● **Dataset extract**
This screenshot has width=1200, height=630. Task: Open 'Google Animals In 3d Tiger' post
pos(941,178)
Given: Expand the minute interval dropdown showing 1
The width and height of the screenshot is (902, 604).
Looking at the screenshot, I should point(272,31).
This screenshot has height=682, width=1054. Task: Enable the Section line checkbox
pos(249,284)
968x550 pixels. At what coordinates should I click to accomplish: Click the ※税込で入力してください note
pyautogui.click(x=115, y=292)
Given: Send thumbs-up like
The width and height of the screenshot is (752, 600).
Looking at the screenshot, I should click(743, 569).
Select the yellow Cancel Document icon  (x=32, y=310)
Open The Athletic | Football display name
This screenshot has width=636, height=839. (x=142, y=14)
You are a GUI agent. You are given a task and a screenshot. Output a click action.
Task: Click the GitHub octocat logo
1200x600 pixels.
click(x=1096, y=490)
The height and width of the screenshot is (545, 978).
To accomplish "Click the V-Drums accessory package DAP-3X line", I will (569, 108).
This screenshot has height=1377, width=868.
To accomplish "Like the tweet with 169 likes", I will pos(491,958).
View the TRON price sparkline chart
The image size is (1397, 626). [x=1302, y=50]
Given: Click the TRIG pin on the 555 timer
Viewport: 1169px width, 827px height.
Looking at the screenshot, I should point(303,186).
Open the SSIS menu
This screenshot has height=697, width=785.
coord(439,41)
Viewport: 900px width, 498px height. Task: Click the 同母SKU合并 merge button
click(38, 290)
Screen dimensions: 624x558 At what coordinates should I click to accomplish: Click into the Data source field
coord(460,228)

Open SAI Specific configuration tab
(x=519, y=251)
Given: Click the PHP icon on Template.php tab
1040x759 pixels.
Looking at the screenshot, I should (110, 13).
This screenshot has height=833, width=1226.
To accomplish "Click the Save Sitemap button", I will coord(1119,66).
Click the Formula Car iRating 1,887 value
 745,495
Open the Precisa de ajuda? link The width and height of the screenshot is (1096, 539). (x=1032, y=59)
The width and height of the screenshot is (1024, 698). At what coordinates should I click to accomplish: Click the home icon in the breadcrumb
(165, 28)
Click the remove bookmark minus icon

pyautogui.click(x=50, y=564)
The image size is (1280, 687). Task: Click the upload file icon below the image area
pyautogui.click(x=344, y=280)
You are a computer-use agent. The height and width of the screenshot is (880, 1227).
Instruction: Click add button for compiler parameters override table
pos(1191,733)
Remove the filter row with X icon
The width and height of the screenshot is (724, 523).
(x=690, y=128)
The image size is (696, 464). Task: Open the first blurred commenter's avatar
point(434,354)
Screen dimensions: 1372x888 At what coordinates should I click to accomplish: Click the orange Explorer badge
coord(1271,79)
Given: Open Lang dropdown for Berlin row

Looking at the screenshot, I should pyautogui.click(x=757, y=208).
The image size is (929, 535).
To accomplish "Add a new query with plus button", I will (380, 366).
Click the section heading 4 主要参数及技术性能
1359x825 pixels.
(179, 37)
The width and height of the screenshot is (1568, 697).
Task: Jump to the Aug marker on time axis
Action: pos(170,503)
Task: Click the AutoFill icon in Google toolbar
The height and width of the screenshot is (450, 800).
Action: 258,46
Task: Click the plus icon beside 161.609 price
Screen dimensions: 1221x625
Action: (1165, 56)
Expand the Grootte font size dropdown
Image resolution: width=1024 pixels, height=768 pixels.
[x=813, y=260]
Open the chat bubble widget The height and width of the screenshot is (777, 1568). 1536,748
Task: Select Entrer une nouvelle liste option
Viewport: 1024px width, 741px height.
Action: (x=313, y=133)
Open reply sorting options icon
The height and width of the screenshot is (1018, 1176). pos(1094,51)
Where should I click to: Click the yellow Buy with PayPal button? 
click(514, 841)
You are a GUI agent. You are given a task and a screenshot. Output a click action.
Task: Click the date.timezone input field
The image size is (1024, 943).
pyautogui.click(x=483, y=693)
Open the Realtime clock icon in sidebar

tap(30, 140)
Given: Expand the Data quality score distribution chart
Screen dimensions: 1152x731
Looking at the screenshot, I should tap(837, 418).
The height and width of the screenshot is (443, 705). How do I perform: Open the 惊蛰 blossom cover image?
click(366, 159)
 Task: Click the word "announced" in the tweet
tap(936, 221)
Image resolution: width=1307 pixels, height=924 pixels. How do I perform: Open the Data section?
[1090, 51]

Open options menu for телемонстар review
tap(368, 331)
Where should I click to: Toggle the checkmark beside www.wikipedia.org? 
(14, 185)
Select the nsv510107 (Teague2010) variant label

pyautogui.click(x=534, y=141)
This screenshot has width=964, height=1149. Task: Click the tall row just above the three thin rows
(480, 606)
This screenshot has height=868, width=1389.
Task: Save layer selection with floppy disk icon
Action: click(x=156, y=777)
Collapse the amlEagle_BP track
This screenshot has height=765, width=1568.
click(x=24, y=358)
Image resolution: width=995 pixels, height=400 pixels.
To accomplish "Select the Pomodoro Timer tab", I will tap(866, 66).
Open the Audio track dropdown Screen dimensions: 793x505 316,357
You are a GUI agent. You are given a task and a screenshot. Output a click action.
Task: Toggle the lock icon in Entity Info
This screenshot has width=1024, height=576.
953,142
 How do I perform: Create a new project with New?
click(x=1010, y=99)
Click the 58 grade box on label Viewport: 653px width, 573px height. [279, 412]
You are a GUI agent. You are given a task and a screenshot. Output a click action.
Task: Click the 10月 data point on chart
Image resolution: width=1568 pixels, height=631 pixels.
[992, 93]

● **Exercise aim**
Within the material above, find the lines that contain the word "track"; copy them.

● **Result**
Collapse the amlEagle_BP track
Open the Audio track dropdown Screen dimensions: 793x505 316,357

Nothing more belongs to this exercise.